Jimmy Vielkind at the Politicker files a dispatch from the first State Senate hearing about MTA chair nominee Jay Walder’s severance package (yes, there will be more than one).

At today’s hearing, in Mineola on Long Island, Regional Plan
Association President Bob Yaro said that Walder’s pay is fair (and low,
if you compare it based on ridership) and the severance package is
justified "given the volatility that is unfortunately associated with
the position."

"We are also aware that some have questioned the extra compensation
Mr. Walder would receive in the event that his contract were terminated
prematurely," Yaro testified. "We would argue that this provision
reflects the risk Mr. Walder is taking in coming to the MTA at this
time, with little more than a year to go in the current governor’s
term, and given the volatility that is unfortunately associated with
the position. It will also encourage the MTA Board and the governor to
think twice before discharging Mr. Walder for frivolous or purely
political reasons. Keeping him in place for his whole contract would
provide the continuity of leadership that this important agency
urgently needs."

If Albany weren’t such a cesspool of cronyism, in other words, we wouldn’t need to slip such a big hedge into the chair’s contract to attract top-tier talent. Meanwhile, is the State Senate even aware that the MTA released its draft capital plan a few weeks ago? There’s a $10 billion hole, and the agency is still rudderless. If we’re going to have a confirmation hearing, you’d think something like the future of the transit system would figure into it at some point, but I suppose that doesn’t have anything to do with "transparency and accountability".

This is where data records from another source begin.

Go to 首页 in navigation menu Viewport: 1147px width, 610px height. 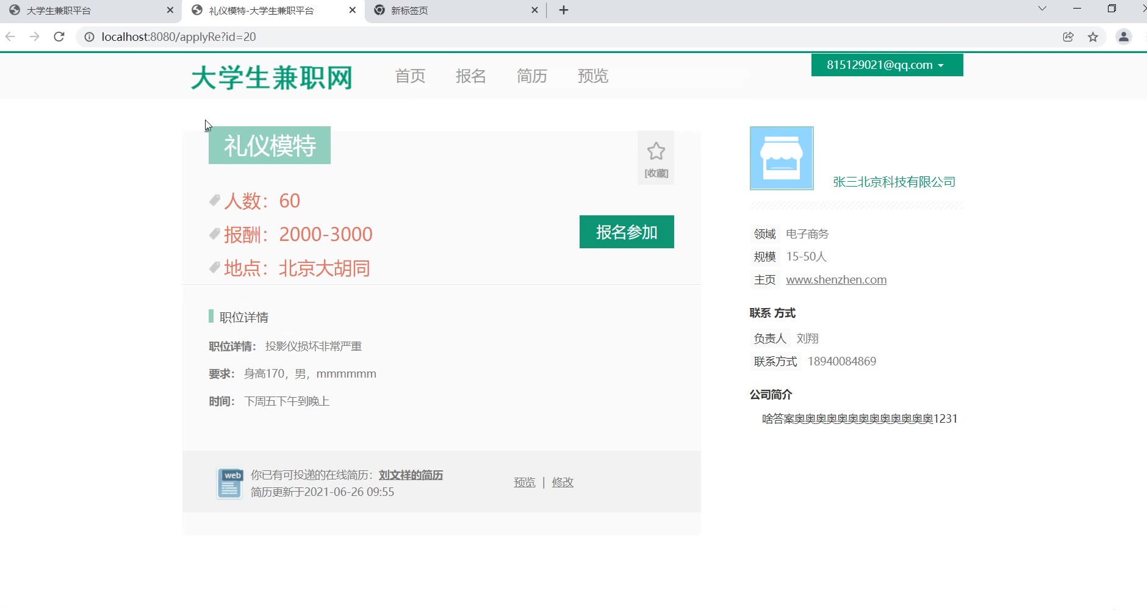pyautogui.click(x=410, y=76)
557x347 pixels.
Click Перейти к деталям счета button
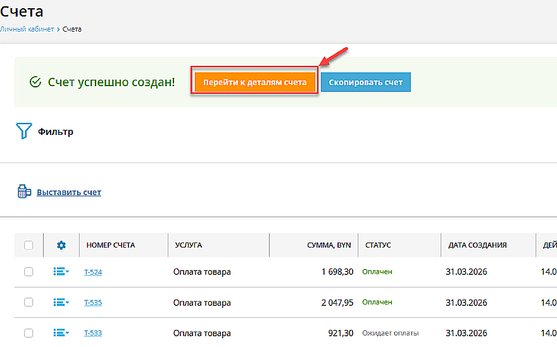click(x=254, y=82)
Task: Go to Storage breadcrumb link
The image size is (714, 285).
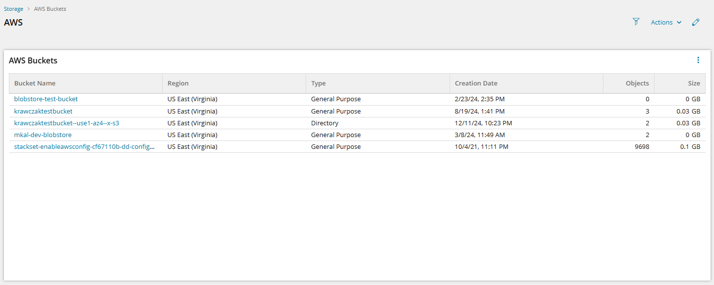Action: 14,9
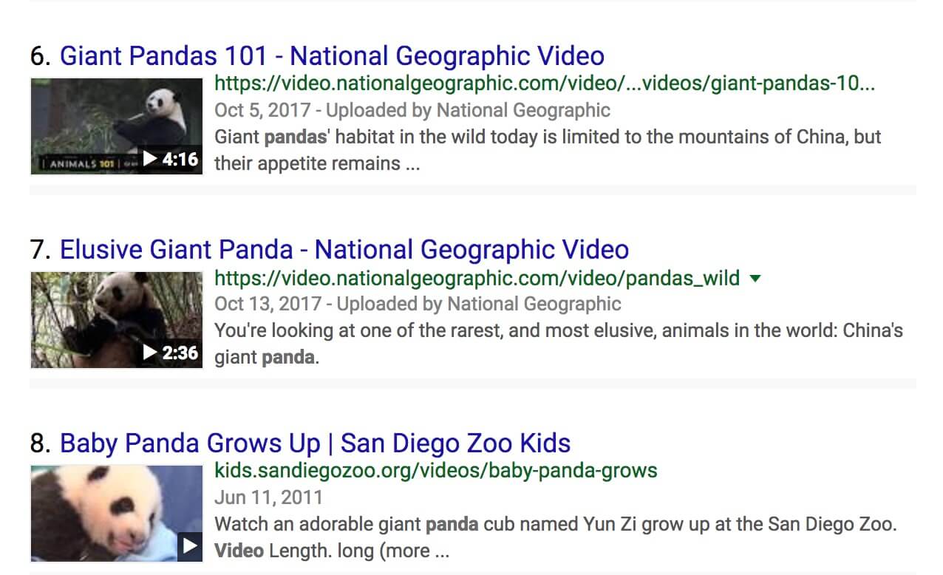Click the play icon beside the 4:16 duration
This screenshot has height=575, width=943.
pyautogui.click(x=151, y=159)
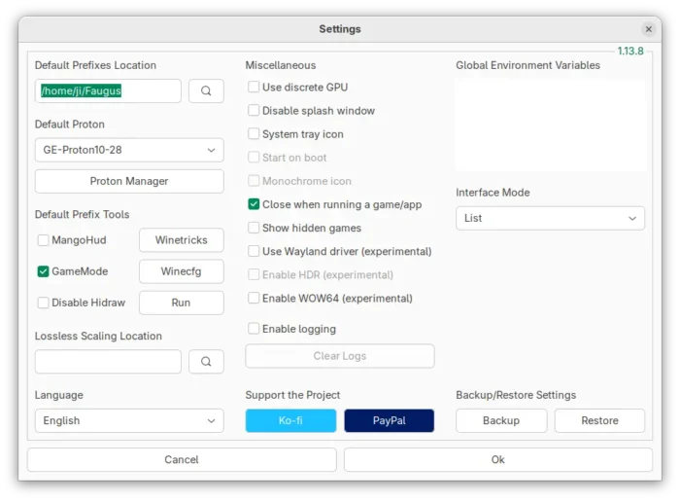Enable the System tray icon checkbox

coord(254,134)
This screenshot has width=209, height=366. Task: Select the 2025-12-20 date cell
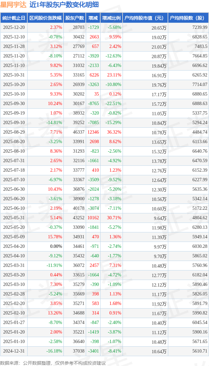point(14,28)
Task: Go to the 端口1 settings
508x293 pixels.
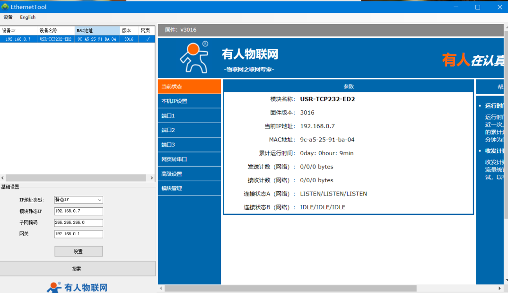Action: tap(189, 116)
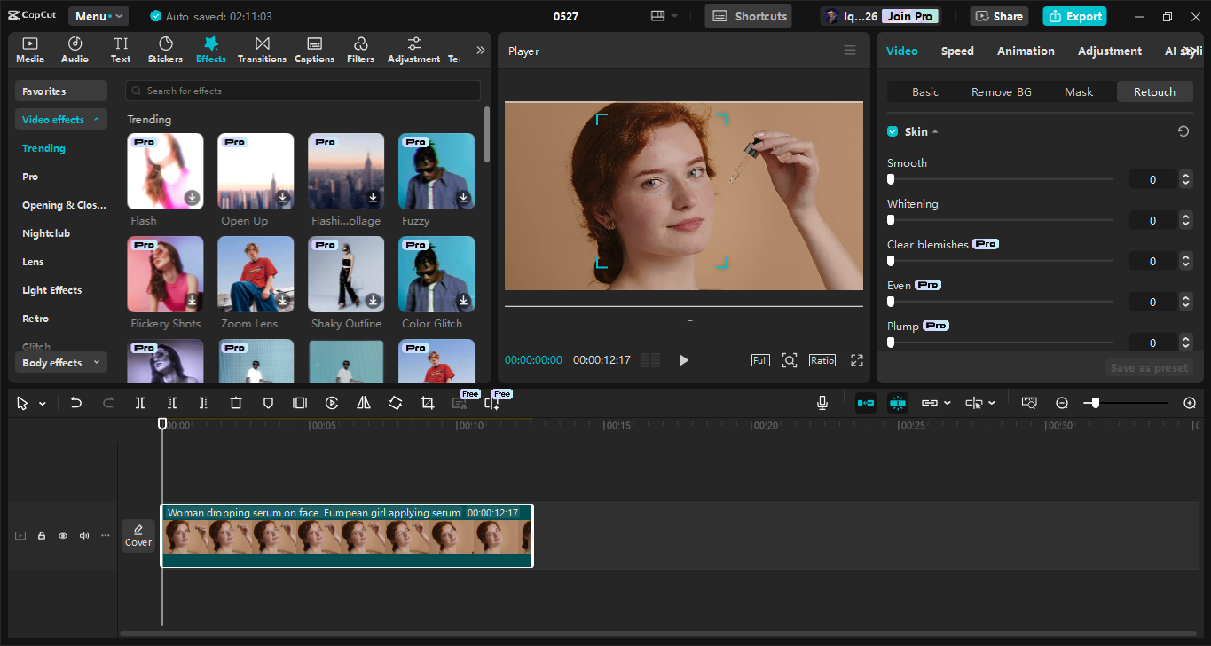This screenshot has height=646, width=1211.
Task: Click the Export button
Action: [x=1074, y=16]
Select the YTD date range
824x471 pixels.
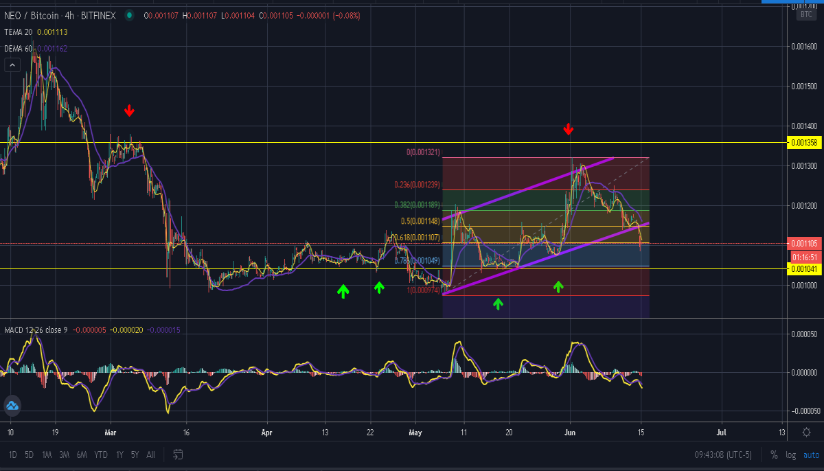(x=100, y=455)
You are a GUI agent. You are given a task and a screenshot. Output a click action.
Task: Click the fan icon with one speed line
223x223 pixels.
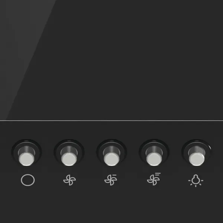[111, 180]
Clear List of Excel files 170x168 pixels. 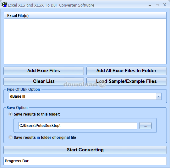click(x=44, y=81)
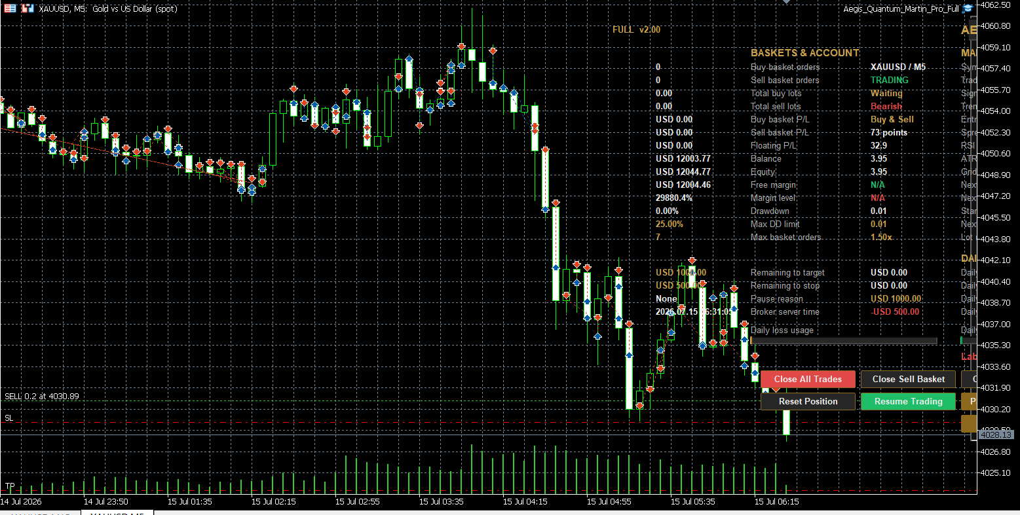Switch to the left partially hidden chart tab
Viewport: 1020px width, 515px height.
pyautogui.click(x=41, y=512)
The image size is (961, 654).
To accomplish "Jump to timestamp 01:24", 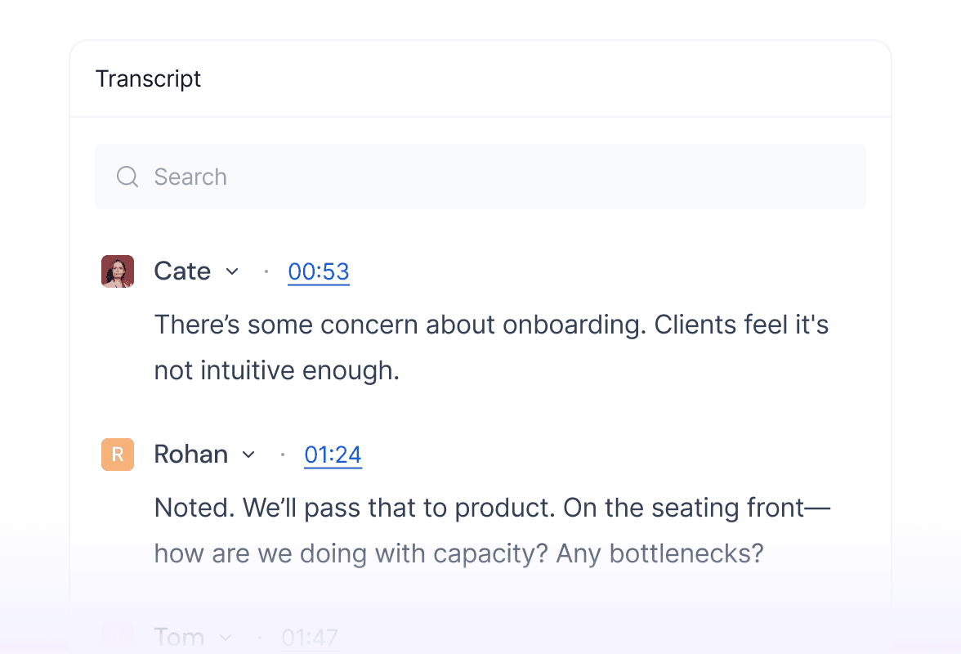I will pos(333,455).
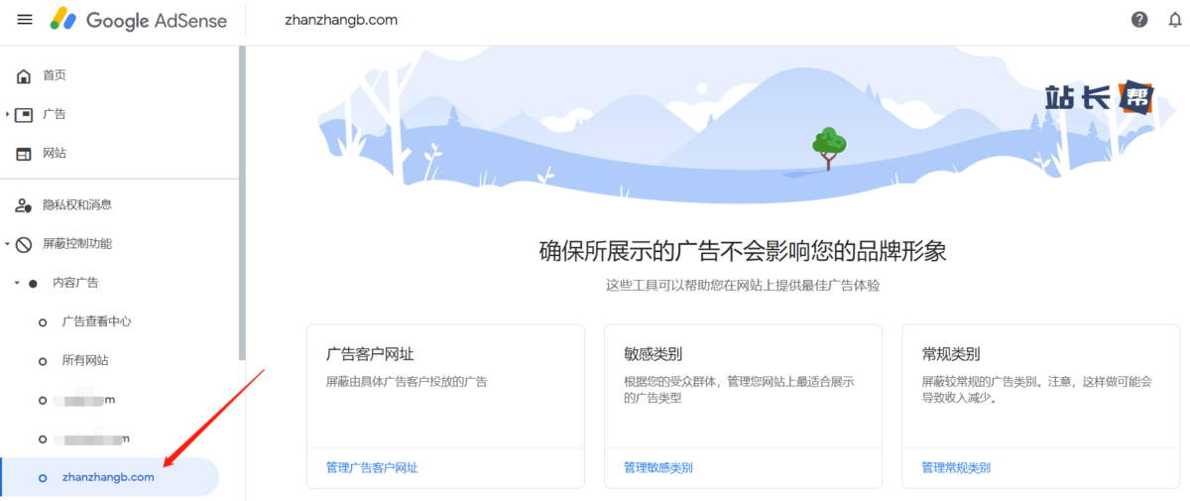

Only a handful of people on the planet have the chops to steer an agency as large and complex as the MTA, and Jay Walder is one of them, by all accounts. We’ll know if the State Senate is satisfied on September 10, when they render their final decision.

  • Niccolo Machiavelli

    The hearings were also noteworthy for Walder refusing to take Sen. Marcelino’s bate on sun-setting the payroll tax, enormously unpopular with the Senators out there. But they want more bus service and more North South service from whatever. Though they oppose LIRR mainline third track and bridge tolls also. Neither Yaro nor Tri State put in a pitch for mainline third track, big loss.

  • Bystander

    Lest we forget while we sing Walder’s praises (deserved though they are), that another person in that “handful of people qualified to run the agency” is Lee Sander.

    Turning him into a scapegoat was a gross disservice to the MTA, its riders and the non-riders who are also affected by the agency’s functions.